**ENUNCIADO DE LA TAREA**.
Prolonga el texto sobre el Estado de las autonomías y los nacionalismos vasco y catalán, empezando justo después de su última frase.

---- FRAGMENTO DEL TEXTO

Se ha amortiguado el gran ruido estéril de la identidad. Al menos por ahora. La sandía retórica que España lleva viviendo cuarenta y tantos años, justo desde la recuperación de las libertades democráticas, en las que el rey Juan Carlos tuvo el papel esencial, no se olvide. Desde que se puso en marcha un estado de las autonomías para que vascos y catalanes estuvieran más cómodos en Iberia. Y los gallegos, los valencianos, los canarios… El resto, pues bueno, se unieron a la fiesta.
Pero ese nuevo modelo, que partía de la lealtad imprescindible de todos los territorios, empezó a minarse a poco de ser estrenado. Con la muy católica complicidad del nacionalismo vasco teóricamente suave con los chicos que mataban a los inocentes por las calles. Y también esa lealtad se fue diluyendo desde la estrategia que articuló Jordi Pujol al frente de la Generalitat, ya desde 1980, con el único objetivo, entonces muy remoto, de crear una sociedad diferenciada del resto de España. La que se radicalizó en este milenio, con los aquelarres secesionistas que todos conocemos.

--------
---- ENTRADAS PROPORCIONADAS

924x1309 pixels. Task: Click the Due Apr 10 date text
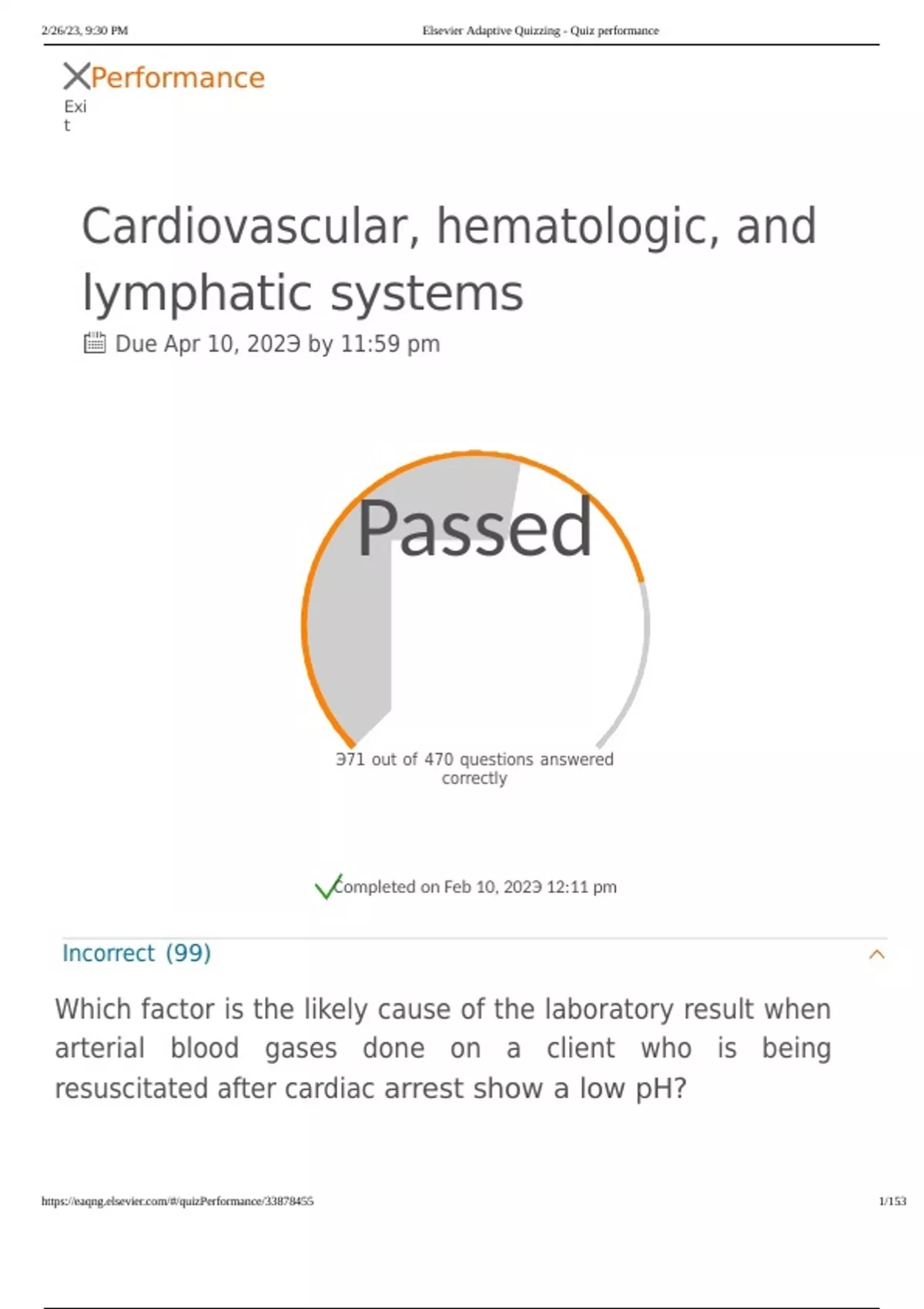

--------
---- ENTRADAS PROPORCIONADAS

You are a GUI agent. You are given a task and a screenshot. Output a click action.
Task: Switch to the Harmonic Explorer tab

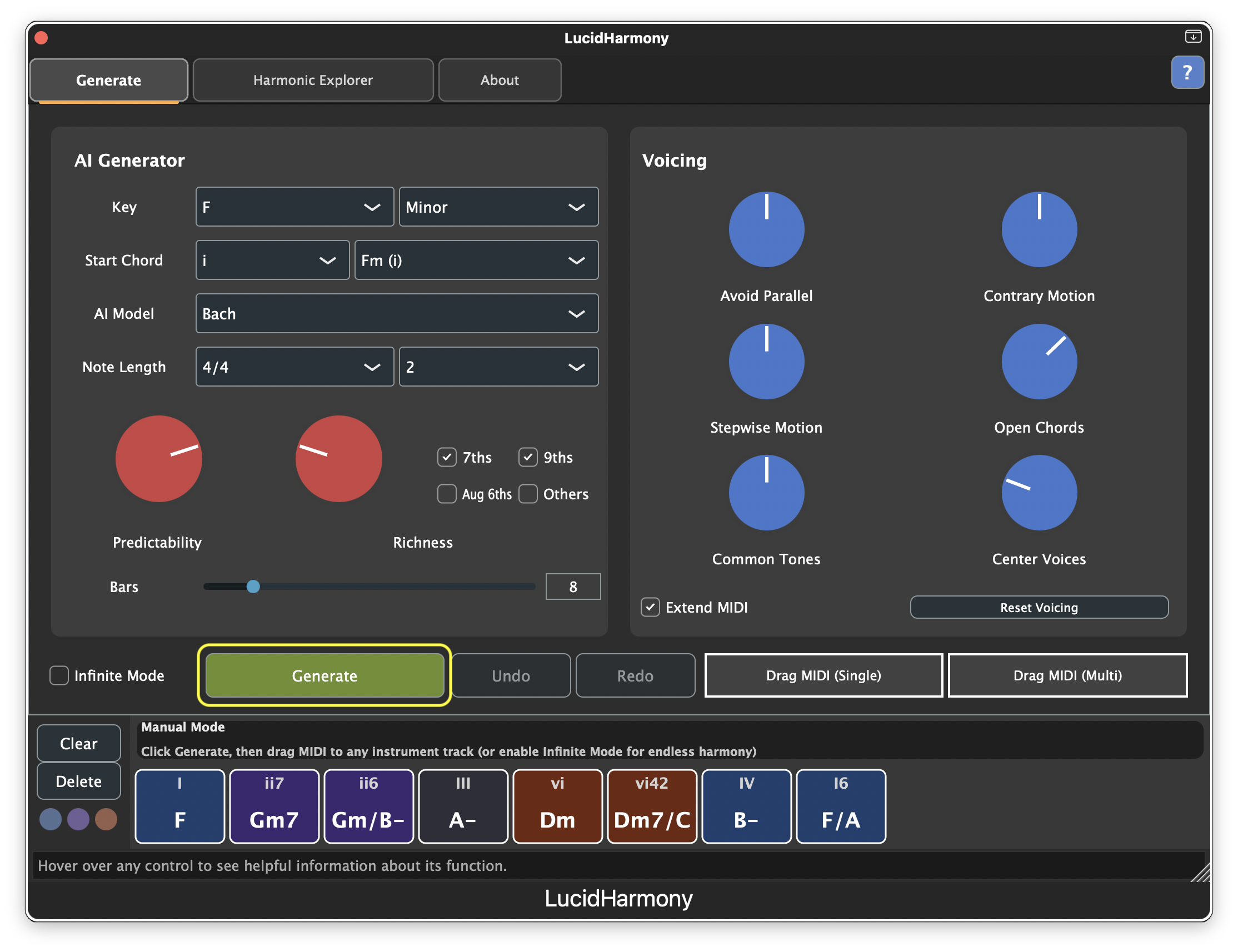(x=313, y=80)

--------
---- ENTRADAS PROPORCIONADAS

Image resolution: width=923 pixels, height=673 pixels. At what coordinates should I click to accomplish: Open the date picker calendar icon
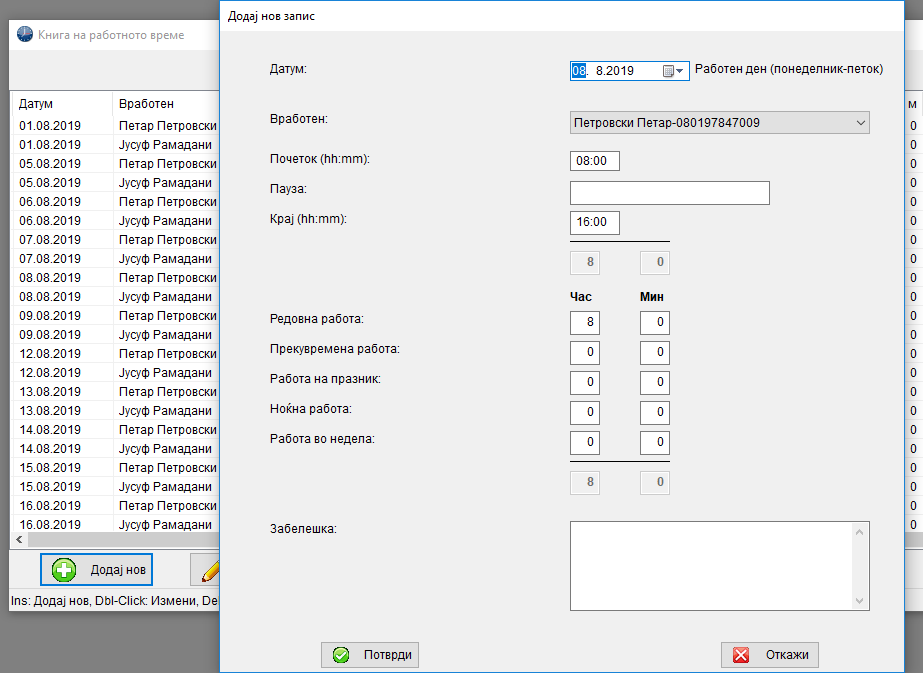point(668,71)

--------

**RESULTADO DEL EJERCICIO**.
Ruido, zozobra, 155, desconcierto. Pero sucede que ha llegado el coronavirus, plaga con visos medievales. Suceso que descoloca todos los escenarios sociales de España. En el país de los insaciables regionalismos que dieron en considerarse nacionalismos, a la yugoslava usanza; en la nación que lleva unida un montón de siglos, ha aparecido un brutal elemento unificador. Porque los independentistas de Girona, los fundamentalistas gallegos, los valencianistas que querrían ser catalanes (un caso de psicología social), los canarios separatistas, los vascos de la sangre y de la raza y todos los demás, estamos en el mismo barco. El de la casa de cada cual. El barco del aislamiento y la preocupación. El mismo barco en Vic que en Toledo, en Melilla que en Mahón, en Cádiz que en Alsasua, en Cartagena que en Guernica. Todos en casa, viendo la televisión, escuchando las noticias, recordando que tenemos amigos en otras tierras de España, incluso parientes. Y que todos estamos en lo mismo: en salvarnos. En que la nación, tan apedreada desde siempre (aunque nadie puede con ella, ni parece que vaya a poder en las próximas décadas) supere esta desgracia. Cuyo precio será carísimo y cruel. Todos en lo mismo, mientras los gritos de la esencia y del odio parece que se van disipando. Por lo menos mientras dure la crisis. Aunque luego puede que las cosas no sean igual. Y eso también es una esperanza.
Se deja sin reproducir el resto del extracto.